How do you design a game based on a true story?

| 11 minute read
This is a revised and extended edition of an article I originally wrote in 2022 for Israeli tech maganize TekTok prior to One Tank In May's release. This is a revised and translated version of that article, updated for 2025.
Documentaries reallyhave come a long way, haven't they?
Once considered the domain of dads who sleep in front of the tele, documentaries evolved into fascinating, high-budget, cinematic experiences, with carefully constructed twists and turns powered by sharp editing.
Audiences are ready and willing to experience real-life stories about real people in exciting and innovative ways. So... why don't we have documentary video games? Or, at least, ones based on true stories?
Oh, well, it's easy. Because they are interactive.
History was (and is) not written by player agency. It happened in a very specific way, by very specific people who made very specific decisions. We are also very protective of history, and for good reason: if you're a documentarian and you cut too many corners, not only have you betrayed the trust of your audience, but you have essentially distorted the historical record. "Zeitgeist", "Super Size Me", "Jenin Jenin", "S-Town" and "Serial", every Michael Moore film - all of these docs experienced some sort of controversy tied to the way they told their stories.
Despite all the virtues and impact interactivity has, maybe there are stories that only non-interactive media, like film, television, and literature can tell, watching things happen from the sidelines. In Fuck Videogames, designer and programmer Darius Kazemi argues that video games (and interactive experiences in general) suffer from excessive hype, and that interactivity doesn't inherently make art more engaging or interesting simply by virtue of it being interactive.
In short - the fucking medium is the fucking message.
The Tank
A book cover caught my eye. It did not feature a tank, but its title promised one. Simply named The Tank (הטנק), it's an Israeli war story, written by promising Israeli author Assaf Inbari.

After reading it, I'm happy to announce that there is indeed a tank in the book. A real tank, standing naked and destroyed to this very day in Degania Alef, a few minutes' drive away from the Sea of Galilee. Five different people claim they destroyed it during the 1948 Arab-Israeli War, and essentially saved Degania (and ostensibly Northen Israel) from the Syrian army. The Tank (the book that is) covered the stories of these men in full.

^^^^^^^^^^^^^^^^

- **WORK TO DO**
[1] In the article on designing a game based on a true story, how many people claim they destroyed the tank at Degania Alef?
[2] In the article on designing a game based on a true story, substitute "television" for "tele" and write out the stretch from "Documentaries reallyhave come" through "by sharp editing.".
[3] Carry on the article about designing a game based on a true story, starting right after its final sentence.

^^^^^^^^^^^^^^^^

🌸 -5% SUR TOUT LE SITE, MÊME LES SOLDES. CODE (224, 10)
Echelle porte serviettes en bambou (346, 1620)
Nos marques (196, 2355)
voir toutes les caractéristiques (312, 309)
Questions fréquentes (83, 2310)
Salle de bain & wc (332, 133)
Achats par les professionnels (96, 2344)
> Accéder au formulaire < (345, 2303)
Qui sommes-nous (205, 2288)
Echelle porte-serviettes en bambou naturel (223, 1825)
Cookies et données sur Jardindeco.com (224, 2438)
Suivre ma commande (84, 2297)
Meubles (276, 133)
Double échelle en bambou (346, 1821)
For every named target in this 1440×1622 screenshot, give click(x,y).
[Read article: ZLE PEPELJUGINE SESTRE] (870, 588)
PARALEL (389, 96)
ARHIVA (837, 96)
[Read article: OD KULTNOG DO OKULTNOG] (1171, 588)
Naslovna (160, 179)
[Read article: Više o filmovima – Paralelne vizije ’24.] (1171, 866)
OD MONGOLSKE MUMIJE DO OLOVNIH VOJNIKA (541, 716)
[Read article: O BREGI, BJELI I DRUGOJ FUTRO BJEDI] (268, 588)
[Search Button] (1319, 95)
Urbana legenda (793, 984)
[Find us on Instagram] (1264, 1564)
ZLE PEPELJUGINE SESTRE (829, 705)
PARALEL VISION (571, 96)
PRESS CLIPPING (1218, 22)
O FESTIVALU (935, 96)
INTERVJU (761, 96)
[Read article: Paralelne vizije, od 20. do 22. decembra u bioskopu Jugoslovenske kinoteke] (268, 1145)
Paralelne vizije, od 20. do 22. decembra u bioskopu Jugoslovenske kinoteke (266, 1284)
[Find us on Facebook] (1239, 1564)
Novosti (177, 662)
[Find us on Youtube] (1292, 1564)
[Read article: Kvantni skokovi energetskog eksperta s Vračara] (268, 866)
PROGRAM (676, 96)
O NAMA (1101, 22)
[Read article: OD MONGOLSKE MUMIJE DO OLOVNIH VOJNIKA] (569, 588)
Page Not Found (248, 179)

^^^^^^^^^^^^^^^^

- **REPLIES**
[1] Five.

[2]
Documentaries reallyhave come a long way, haven't they?
Once considered the domain of dads who sleep in front of the television, documentaries evolved into fascinating, high-budget, cinematic experiences, with carefully constructed twists and turns powered by sharp editing.

[3]
And it was actually pretty sad.
The Tank details the lives of these men in tight, light, almost Biblical prose. They were not brave fighters but farmers and Holocaust survivors. They were given cheap rocket launchers and Czechoslovakian guns. They did not expect to defeat a tank, nor did they expect it to become a symbol. Some of them did not like the attention, others needed it - but it matters not. They are all but forgotten today.
Furthermore - no one knows who really destroyed the tank. I thought it was Inbari being dramatic. He was not.
The werecked Syrian tank in Degania Alef. Photo: Dr. Avishai Teicher, CC-BY-SA
A whirlwind of Google-searching, new-tab-opening, bibliography-reading ensued. I felt like I was a detective, or, well, a director of a true crime doc. While falling through the rabbit hole, I eventually got to one clear conclusion: wow, that's a great concept for a video game.
But uh... where to begin?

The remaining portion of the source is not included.